◆ **Stated goal**: Find every line in the entries below that contains the string "screenshot", treating uppercase and lowercase letters as distinct, and copy each such line in full.

begin Stored data

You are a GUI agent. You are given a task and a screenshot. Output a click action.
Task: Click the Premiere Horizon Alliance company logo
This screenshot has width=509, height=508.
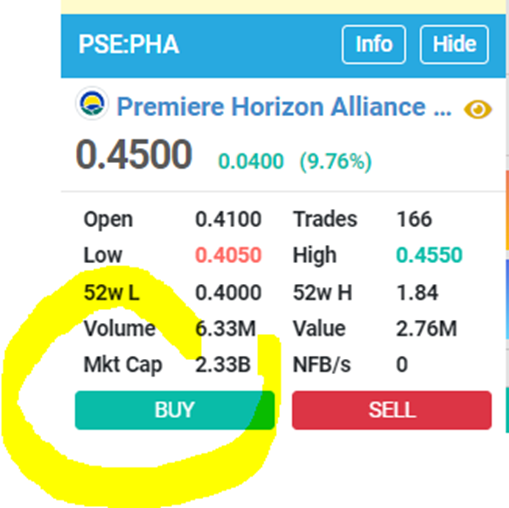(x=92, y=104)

end Stored data
begin Stored data

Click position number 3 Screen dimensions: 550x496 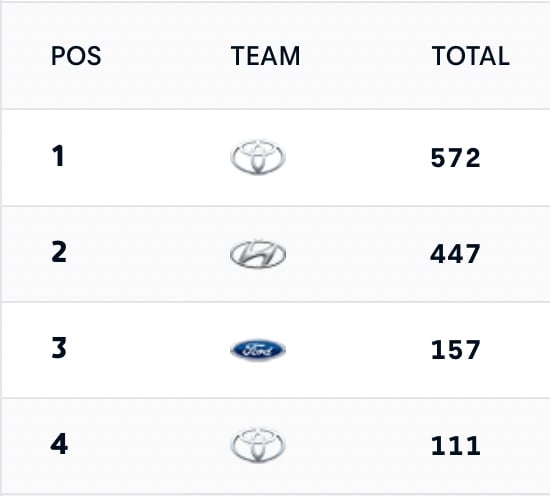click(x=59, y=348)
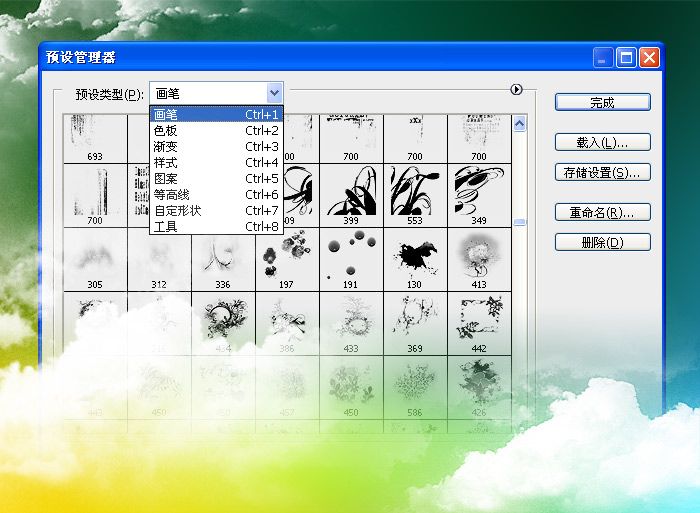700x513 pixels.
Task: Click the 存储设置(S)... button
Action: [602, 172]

end Stored data

◆ **Complete output**:
You are a GUI agent. You are given a task and a screenshot. Output a click action.
This screenshot has width=509, height=508.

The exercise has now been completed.